AJCC, American Joint Committee on Cancer; TNM classification for Renal Cell Carcinoma: T (primary tumors), N (regional lymph node), M (distant metastasis); N0: no regional lymph node metastasis, NX: regional lymph nodes cannot be assessed, N+ or N1: metastasis in regional lymph node(s); G: nuclear grading; UISS, UCLA Integrated Staging System.

None of the recently completed or ongoing adjuvant trials with targeted agents has been already prospectively implemented with genetic analyses such as the genetic recurrence score.⁴⁷ Thus, one could speculate if this score could help us to understand why sunitinib, as an adjuvant treatment failed in the ECOG ASSURE trial, while succeeding in the S-TRAC one.

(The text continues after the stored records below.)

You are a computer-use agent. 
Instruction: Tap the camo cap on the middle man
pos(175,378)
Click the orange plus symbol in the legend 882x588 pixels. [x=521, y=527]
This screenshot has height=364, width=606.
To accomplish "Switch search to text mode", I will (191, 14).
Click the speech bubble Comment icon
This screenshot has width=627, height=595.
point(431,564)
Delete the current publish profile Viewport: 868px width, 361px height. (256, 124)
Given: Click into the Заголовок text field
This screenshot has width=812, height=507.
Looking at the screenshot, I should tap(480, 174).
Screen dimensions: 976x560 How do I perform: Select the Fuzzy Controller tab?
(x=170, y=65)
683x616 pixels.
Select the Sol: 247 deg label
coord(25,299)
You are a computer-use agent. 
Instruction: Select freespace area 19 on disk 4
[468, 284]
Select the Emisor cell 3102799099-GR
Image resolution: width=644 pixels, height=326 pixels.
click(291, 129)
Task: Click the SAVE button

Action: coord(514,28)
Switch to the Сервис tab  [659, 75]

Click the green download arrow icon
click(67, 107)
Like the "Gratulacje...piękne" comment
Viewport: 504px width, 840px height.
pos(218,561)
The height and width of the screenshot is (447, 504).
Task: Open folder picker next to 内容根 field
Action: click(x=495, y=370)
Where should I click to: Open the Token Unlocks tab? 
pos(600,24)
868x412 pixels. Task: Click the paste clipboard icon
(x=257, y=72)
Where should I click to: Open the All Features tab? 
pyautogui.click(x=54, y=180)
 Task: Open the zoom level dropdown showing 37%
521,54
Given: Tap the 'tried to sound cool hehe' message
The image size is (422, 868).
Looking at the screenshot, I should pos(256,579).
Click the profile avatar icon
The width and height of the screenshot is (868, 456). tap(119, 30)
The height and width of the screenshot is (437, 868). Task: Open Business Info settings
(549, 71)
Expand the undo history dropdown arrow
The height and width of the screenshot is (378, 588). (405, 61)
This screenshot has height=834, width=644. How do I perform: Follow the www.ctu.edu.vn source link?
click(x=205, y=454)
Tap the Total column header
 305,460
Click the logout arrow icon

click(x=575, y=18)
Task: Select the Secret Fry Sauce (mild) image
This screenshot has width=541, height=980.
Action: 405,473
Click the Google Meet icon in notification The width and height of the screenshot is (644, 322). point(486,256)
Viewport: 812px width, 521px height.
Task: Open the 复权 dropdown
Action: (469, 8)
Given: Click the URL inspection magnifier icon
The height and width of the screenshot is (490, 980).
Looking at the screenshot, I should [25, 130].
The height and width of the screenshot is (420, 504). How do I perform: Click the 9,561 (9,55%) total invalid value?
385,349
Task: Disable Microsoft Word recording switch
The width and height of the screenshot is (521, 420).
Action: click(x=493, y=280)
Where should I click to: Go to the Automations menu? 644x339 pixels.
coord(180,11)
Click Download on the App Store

Given this discrepancy between the two studies, the possibility that in S-TRAC, sunitinib has just delayed relapse (in the absence of OS data) and the issue of toxicity (with potentially cured patients less prone, as compared with metastatic ones, to tolerate treatment-related adverse events), it appears clear that the amount of uncertainty regarding the present place, if any, of sunitinib as an adjuvant to radical surgery remains quite high, and our judgement should be postoponed at least till the availability of S-TRAC OS data.⁴⁶

Sunitinib-based combinations

Several studies have investigated sunitinib in combinations with other targeted agents.⁴⁸ The combinations sunitinib plus INF-α, sunitinib plus bevacizumab, sunitinib plus everolimus, sunitinib plus temsirolimus, were tested in phase I studies in patients with advanced RCC. These trials were terminated early due to dose-limiting toxicity.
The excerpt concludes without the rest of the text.